[start]
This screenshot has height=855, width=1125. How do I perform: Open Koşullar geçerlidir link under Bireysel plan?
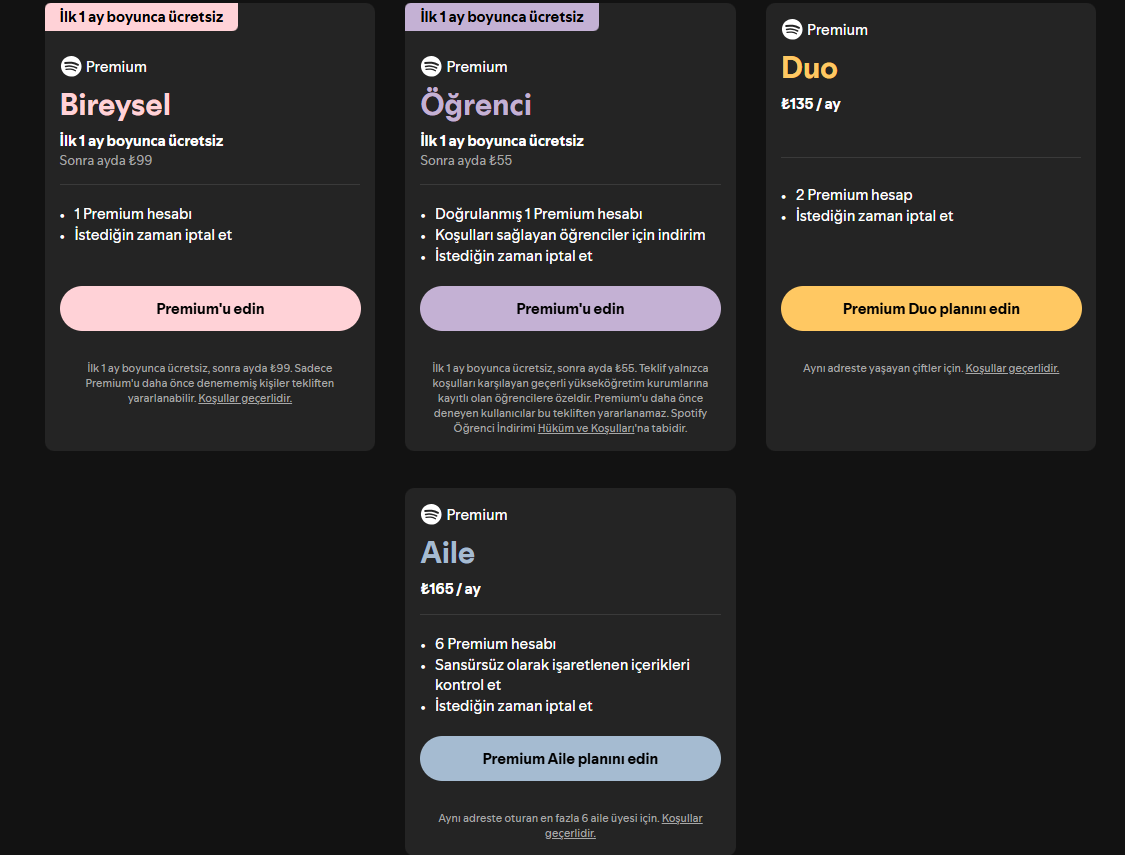click(245, 398)
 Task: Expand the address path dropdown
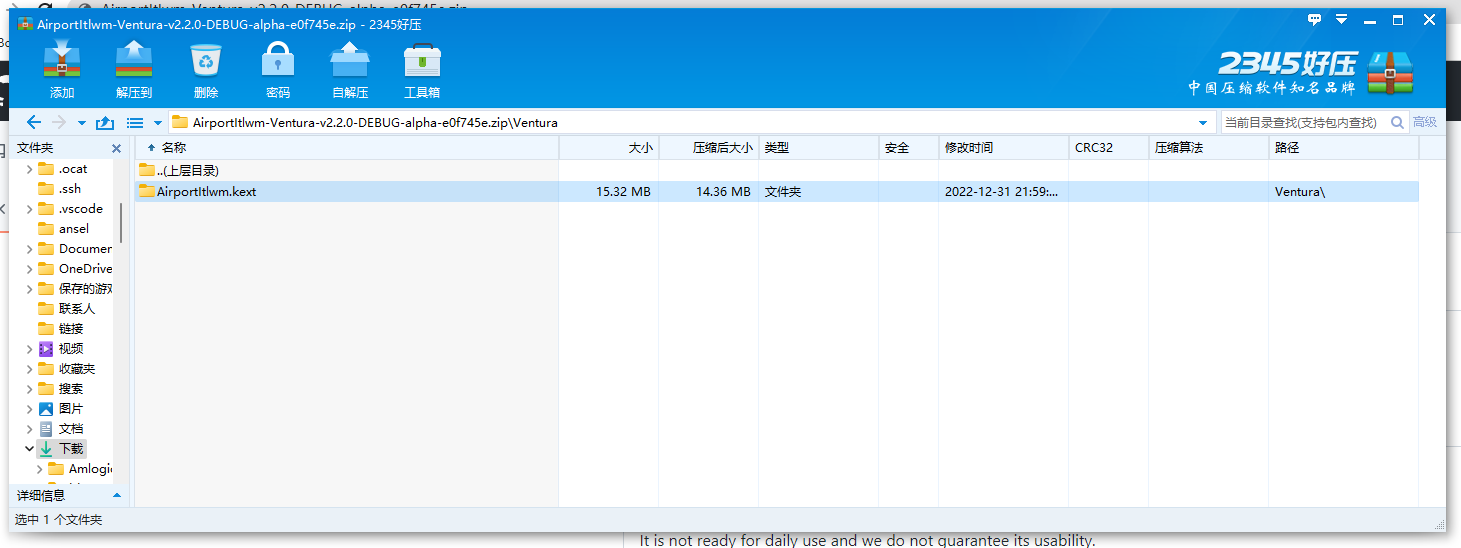[x=1203, y=123]
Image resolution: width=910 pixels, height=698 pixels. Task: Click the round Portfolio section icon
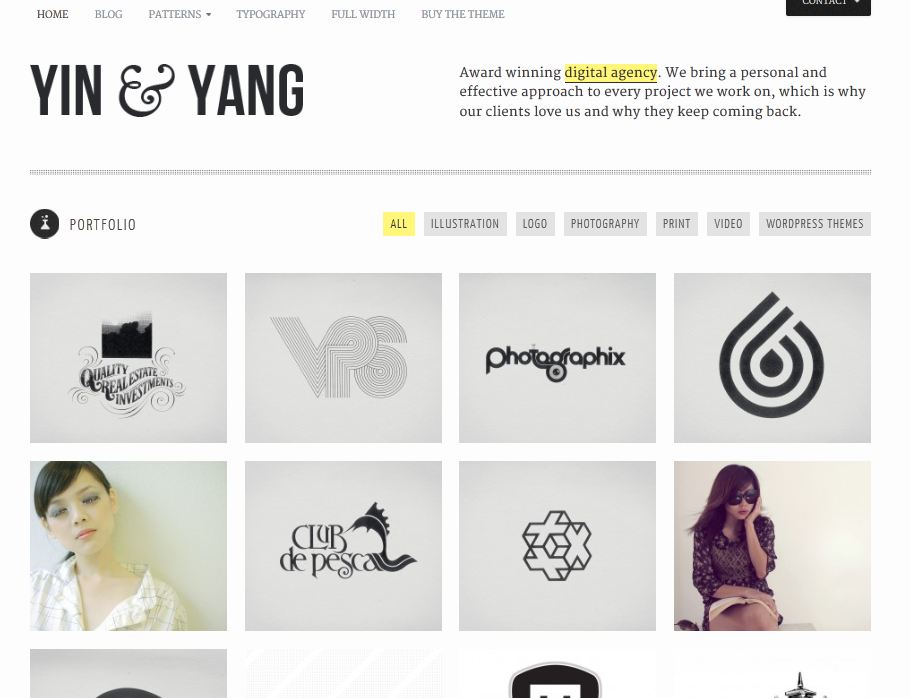tap(45, 224)
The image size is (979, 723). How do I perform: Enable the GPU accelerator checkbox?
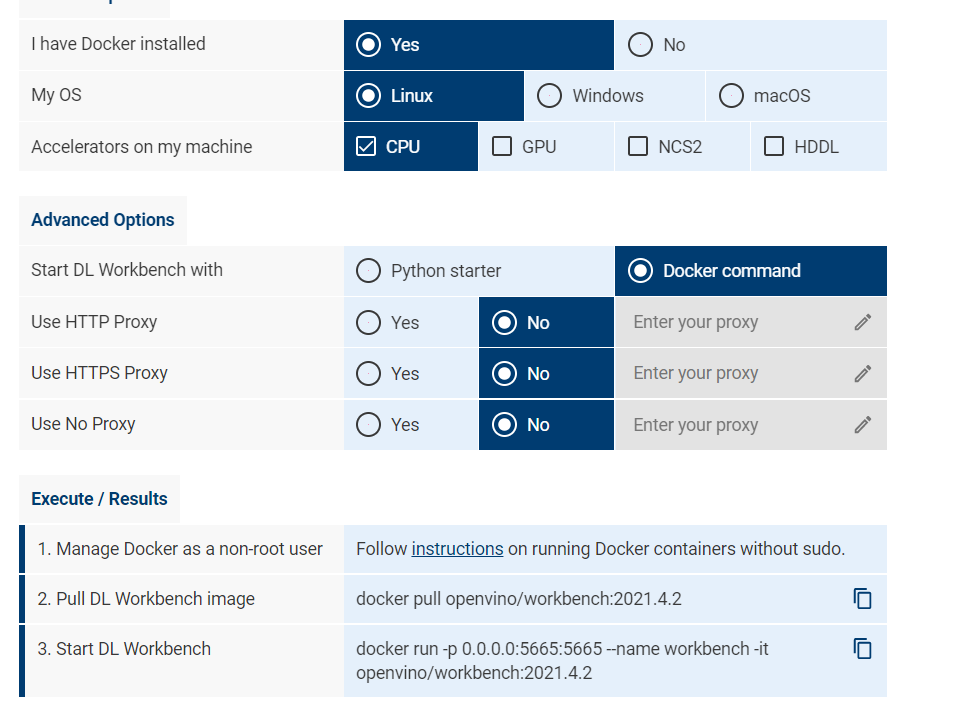coord(502,146)
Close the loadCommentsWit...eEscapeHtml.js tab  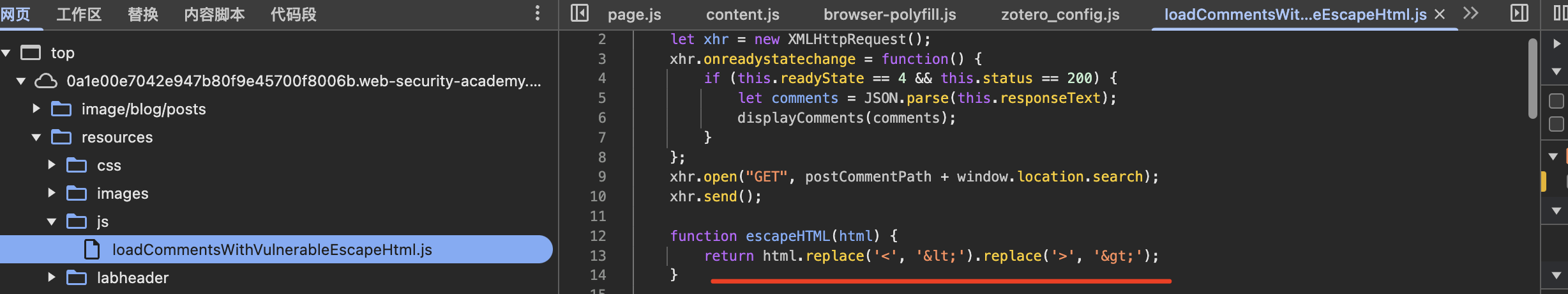(x=1440, y=14)
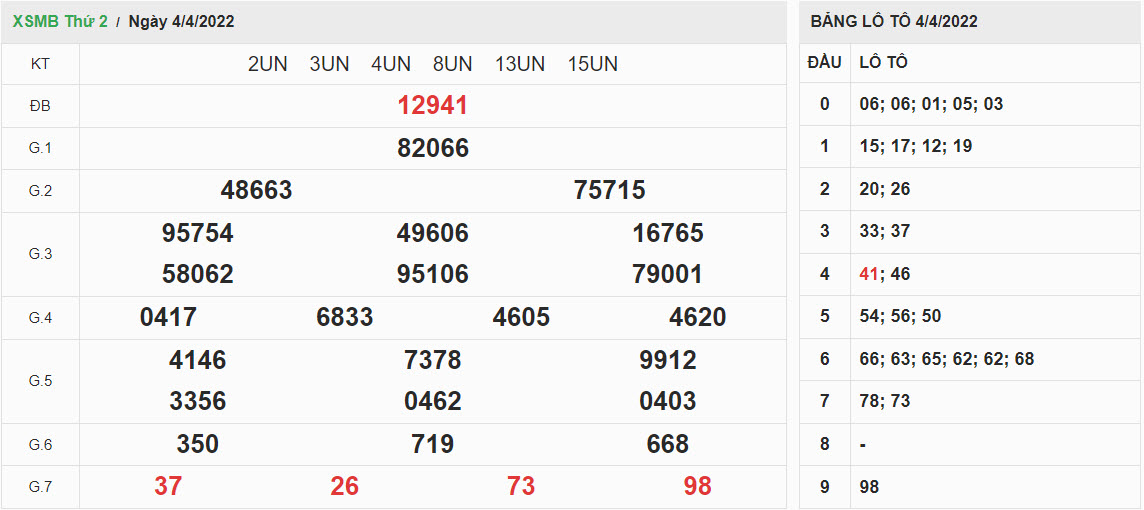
[end]
Rewrite the material from the line containing "Image resolution: width=910" through the line containing "coord(502,146)", inclusive, substituting "switch" for "checkbox" and changing nothing else. Omit the pictures from your answer.

Image resolution: width=910 pixels, height=698 pixels. Task: Click the round Portfolio section icon
tap(45, 224)
The image size is (979, 723). How do I perform: Enable the GPU accelerator switch?
coord(502,146)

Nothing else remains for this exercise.